Görev ayrıntıları
Macron'un Gazze için ateşkes çağrısına gelen tepkileri anlatan metni, son cümlesinden sonra gelecek şekilde sürdürün.

Verilen metin
● ● ●
Macron'un ateşkes çağrısı eleştirilere neden oldu
Siyonist rejimin Gazze'ye yönelik saldırılarının başından beri işgalcilere destek veren Fransa Cumhurbaşkanı Emmanuel Macron'un, Gazze için ateşkes çağrısını saldırılarda çoğunluğu kadın ve çocuklardan oluşan 11 bini aşkın kişinin öldürülmesinin ardından yapması, muhalefetten ve halktan tepki aldı.
Paris yönetimi ilk günden itibaren, çocuklar dahil binlerce sivilin hayatını kaybettiği Gazze'ye saldıran siyonist rejimin "kendini savunma hakkı" olduğunu öne sürerek saldırıları tamamen durduracak "ateşkes" değil, "insani ateşkes" çağrısında bulundu.
İktidarın bu tutumu ülkedeki muhalefet tarafından eleştirilirken Macron, 10 Kasım'da İngiliz yayın kuruluşu BBC'ye verdiği özel röportajda Gazze'de hayata geçirilecek ateşkesin siyonist rejimin faydasına olacağını söyledi.
● ● ●
Seçilmiş satırlar
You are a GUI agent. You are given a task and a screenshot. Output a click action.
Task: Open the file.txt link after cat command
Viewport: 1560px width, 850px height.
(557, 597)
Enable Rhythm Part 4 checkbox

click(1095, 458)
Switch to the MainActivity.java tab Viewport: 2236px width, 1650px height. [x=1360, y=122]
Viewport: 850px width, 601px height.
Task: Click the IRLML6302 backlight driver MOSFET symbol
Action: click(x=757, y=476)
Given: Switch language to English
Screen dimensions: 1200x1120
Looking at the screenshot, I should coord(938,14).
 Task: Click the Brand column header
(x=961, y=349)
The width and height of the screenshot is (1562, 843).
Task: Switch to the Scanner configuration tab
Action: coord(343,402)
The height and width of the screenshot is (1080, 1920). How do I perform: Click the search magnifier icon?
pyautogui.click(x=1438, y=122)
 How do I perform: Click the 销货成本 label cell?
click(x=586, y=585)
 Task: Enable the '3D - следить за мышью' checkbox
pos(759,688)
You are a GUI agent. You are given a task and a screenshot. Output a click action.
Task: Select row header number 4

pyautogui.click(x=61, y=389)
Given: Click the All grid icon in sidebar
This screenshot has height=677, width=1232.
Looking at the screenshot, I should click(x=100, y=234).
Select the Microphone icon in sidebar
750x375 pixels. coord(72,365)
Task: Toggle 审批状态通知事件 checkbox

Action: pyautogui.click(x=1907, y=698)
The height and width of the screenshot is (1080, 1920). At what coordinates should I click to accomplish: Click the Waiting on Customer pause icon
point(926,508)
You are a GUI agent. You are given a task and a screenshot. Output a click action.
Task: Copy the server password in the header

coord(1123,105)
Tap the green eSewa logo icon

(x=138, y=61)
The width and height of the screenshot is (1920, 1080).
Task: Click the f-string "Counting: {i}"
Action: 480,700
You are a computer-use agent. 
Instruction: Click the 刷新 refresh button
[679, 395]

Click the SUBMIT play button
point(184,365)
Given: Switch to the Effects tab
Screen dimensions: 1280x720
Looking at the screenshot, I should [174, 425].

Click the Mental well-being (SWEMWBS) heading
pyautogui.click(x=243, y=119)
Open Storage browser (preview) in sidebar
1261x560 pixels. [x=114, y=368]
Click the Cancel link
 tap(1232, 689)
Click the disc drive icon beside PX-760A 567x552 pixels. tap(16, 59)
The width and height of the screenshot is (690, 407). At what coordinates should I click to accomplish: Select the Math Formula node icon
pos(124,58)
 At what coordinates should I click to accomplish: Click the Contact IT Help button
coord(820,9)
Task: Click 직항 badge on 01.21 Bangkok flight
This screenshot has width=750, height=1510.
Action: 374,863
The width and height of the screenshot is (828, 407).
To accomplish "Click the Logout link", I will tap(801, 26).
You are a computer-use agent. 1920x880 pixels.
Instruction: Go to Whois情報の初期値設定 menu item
● ● ●
Yanıt
Macron, röportajında siyonist rejimin Gazze'de düzenlediği saldırılarda sivillerin öldüğünü belirterek, "Bebekler, kadınlar, yaşlılar bombalanıp öldürülüyor. Bunun hiçbir gerekçesi ve meşruiyeti yok. Bu yüzden İsrail'i durmaya çağırıyoruz." ifadesini kullandı.
Ancak Fransa'dan ilk kez yükselen Gazze'de tam ateşkes sağlanmasına yönelik bu çağrı, 11 binden fazla sivilin hayatını kaybetmesinden sonra gelen geç bir açıklama olarak görüldü.
Fransa'da muhalefetin önde gelen temsilcilerinden Boyun Eğmeyen Fransa (LFI) Partisi Meclis Grup Başkanvekili Mathilde Panot, Macron'un Gazze'de ateşkes çağrısını binlerce kişinin ölmesinin ardından çok geç yaptığını belirtti.
Paris'te Filistin'e destek için bir araya gelen Fransızlar, Macron'un siyonist ordusunun saldırılarında binlerce sivil öldürüldükten sonra Gazze için ateşkes çağrısında bulunmasını ve siyonistlere sürecin başından bu yana verdiği desteği değerlendirdi.
"Fransa'nın takındığı tavırdan utanıyorum"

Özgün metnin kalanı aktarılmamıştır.